To Mrs. J.G. Holland
If roses had not faed, and frosts had never come, and one had not fallen here and there whom I could not waken, there were no need of other Heaven than the one below - and if God had been here this summer, and seen the things that I have seen - I guess that He would think His Paradise superfluous. Don't tell Him, for the world, though, for after all He's said about it, I should like to see what He was building for us, with no hammer, and no stone, and no journeyman either. Dear Mrs. Holland, I love, to-night - love you and Dr. Holland, and "time and sense" - and fading things, and things that do not fade.
I'm so glad you are not a blossom, for those in my garden fade, and then a "reaper whose name is Death" has come to get a few to help him make a bouquet for himself, so I'm glad you are not a rose - and I'm glad you are not a bee, for where they go when summer's done, only the thyme knows, and even were you a robin, when the west winds came, you would cooly wink at me, and away, some morning!
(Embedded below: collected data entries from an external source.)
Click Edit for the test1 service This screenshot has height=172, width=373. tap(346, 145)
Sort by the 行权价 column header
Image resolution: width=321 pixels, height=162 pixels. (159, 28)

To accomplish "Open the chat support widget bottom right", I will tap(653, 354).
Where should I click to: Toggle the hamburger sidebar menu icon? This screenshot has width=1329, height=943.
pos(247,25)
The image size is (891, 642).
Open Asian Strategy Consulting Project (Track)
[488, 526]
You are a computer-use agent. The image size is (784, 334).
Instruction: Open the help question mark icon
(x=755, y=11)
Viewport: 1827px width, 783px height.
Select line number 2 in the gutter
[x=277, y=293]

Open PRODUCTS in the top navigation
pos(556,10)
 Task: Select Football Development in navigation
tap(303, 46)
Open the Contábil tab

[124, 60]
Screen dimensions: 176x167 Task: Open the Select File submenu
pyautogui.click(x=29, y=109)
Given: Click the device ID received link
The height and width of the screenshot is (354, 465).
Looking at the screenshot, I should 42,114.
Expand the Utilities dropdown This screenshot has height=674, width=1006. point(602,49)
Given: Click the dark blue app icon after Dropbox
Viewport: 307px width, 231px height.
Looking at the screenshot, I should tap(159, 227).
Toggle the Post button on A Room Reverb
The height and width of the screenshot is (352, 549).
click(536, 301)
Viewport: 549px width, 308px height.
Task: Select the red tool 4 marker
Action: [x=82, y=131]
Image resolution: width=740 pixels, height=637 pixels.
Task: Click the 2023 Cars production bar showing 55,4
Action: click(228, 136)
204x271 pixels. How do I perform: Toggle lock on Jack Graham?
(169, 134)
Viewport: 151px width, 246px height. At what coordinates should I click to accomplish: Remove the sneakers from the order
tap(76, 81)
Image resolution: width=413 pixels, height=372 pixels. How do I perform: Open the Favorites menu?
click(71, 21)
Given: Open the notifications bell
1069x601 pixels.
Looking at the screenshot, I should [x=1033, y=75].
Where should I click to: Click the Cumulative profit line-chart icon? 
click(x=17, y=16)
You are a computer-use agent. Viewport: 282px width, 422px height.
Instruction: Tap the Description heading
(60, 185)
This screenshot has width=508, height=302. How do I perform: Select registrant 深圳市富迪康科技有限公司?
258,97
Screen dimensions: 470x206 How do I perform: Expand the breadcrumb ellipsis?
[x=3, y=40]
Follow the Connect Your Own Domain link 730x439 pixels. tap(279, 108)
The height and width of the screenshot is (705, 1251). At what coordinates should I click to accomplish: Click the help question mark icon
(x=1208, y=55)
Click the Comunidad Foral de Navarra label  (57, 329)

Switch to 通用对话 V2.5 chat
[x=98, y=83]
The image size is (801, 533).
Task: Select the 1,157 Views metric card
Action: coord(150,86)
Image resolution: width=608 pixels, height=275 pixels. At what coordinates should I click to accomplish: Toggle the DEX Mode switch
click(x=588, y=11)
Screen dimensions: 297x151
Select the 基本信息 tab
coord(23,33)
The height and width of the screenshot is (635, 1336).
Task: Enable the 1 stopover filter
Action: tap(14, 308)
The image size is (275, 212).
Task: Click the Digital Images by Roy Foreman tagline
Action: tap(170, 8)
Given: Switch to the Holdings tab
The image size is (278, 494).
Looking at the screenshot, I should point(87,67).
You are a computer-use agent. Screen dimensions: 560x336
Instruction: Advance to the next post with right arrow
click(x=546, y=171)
As "little Mrs. Holland," then, I think I love you most, and trust that tiny lady will dwell below while we dwell, and when with many a wonder we seek the new Land, her wistful face, with ours, shall look the last upon the hills, and first upon - well, Home!
Pardon my sanity, Mrs. Holland, in a world insane, and love me if you will, for I had rather be loved than to be called a king in earth, or a lord in Heaven.
Thank you for your sweet note - the clergy are very well. Will bring such fragments from them as shall seem me good. I kiss my paper here for you and Dr. Holland - would it were cheeks instead.